However, the Old Testament’s emphasis is upon the unity of God.
We find in the Old Testament that when it speaks of God, it emphasizes that He is one in direct contrast to polytheistic environment and inclinations of the Old Testament covenant people and heathen which surrounded God’s covenant people.
It was only after the lapse of centuries, when faith in the unity of God could no more be uprooted in Israel, which came about after six centuries through the captivity in Babylon, after which polytheism was no more a temptation to Israel.
God revealed in the new covenant the plurality in the unity.
Jesus of Nazareth is presented in the New Testament as equal to the Father and the second member of the Godhead.
The Spirit is also presented as deity and not merely a force but rather a divine person.
Thus, we have the divine tri-unity revealing itself in the New Testament.
Now, in the Old Testament though the plurality of unity in the Godhead is not emphasized, the three persons of the Trinity do appear explicitly and implicitly.

INFORMATION PROVIDED =>
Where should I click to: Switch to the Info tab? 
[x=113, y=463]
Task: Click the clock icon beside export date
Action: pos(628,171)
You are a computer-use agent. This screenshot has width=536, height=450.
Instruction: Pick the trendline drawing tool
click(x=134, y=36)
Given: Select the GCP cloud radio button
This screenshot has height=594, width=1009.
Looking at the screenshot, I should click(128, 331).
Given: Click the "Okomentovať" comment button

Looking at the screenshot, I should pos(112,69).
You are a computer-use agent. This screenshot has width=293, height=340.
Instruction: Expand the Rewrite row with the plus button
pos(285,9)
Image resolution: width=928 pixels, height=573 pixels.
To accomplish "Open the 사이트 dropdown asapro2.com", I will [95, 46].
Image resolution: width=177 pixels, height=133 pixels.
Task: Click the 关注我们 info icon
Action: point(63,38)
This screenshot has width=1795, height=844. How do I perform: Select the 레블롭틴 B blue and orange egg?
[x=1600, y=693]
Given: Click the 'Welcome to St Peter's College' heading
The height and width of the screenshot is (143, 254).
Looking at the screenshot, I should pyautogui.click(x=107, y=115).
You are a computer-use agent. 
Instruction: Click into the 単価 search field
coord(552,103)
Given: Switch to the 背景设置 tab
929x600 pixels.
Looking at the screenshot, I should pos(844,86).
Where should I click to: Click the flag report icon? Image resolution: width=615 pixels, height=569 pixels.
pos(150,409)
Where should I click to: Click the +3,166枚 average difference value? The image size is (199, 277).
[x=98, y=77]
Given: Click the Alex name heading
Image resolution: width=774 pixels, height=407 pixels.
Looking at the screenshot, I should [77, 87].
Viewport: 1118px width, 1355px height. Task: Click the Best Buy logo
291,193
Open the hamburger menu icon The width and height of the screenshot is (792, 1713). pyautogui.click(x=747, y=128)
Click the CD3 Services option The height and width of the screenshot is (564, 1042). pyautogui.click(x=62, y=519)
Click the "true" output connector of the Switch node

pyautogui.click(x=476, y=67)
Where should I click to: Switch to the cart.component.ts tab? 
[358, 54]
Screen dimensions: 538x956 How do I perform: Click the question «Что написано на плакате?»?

EXERCISE 1 =>
Answer these questions from the passage on the unity of God, one answer per line, marked (a), (b) and (c):
(a) How is Jesus of Nazareth presented in the New Testament?
(b) What does the passage say the Spirit is presented as?
(c) Through what event did polytheism stop being a temptation to Israel?
EXERCISE 2 =>
Using the passage on the unity of God, explain in one to three sentences why the Old Testament stresses that God is one.
EXERCISE 3 =>
Copy the stretch of the passage on the unity of God from "It was only" through "temptation to Israel.".

EXERCISE RESPONSE 1 =>
(a) As equal to the Father and the second member of the Godhead.
(b) As deity: not merely a force, but a divine person.
(c) The captivity in Babylon.

EXERCISE RESPONSE 2 =>
The Old Testament stresses that God is one in direct contrast to polytheism. This covers both the polytheistic inclinations of the covenant people and the heathen who surrounded them.

EXERCISE RESPONSE 3 =>
It was only after the lapse of centuries, when faith in the unity of God could no more be uprooted in Israel, which came about after six centuries through the captivity in Babylon, after which polytheism was no more a temptation to Israel.